▸ Problem description: In the listing below, locate the lines bearing the word "agent". Copy every one of them.

▸ Data for this exercise:
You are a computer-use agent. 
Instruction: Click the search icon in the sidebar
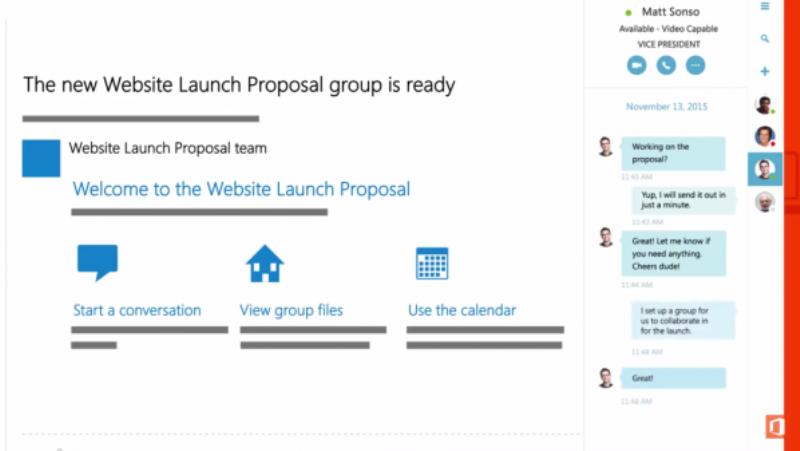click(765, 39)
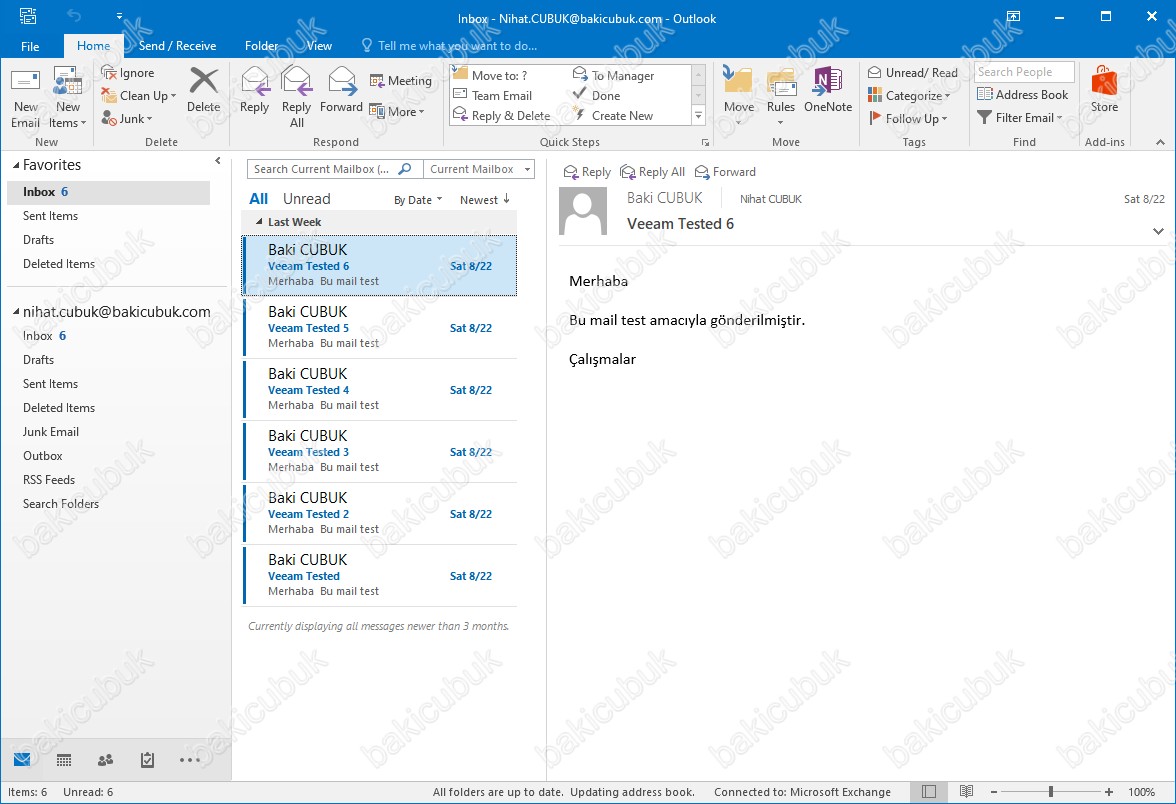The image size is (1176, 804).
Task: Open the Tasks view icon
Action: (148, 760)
--
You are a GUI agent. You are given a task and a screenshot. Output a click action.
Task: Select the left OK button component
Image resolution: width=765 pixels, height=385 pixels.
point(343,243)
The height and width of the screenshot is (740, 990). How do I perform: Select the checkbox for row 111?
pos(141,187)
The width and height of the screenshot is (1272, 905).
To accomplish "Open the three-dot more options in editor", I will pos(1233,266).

▸ Task response:
You are a computer-use agent. 
You are a GUI agent. You are given a task and a screenshot. Output a click action.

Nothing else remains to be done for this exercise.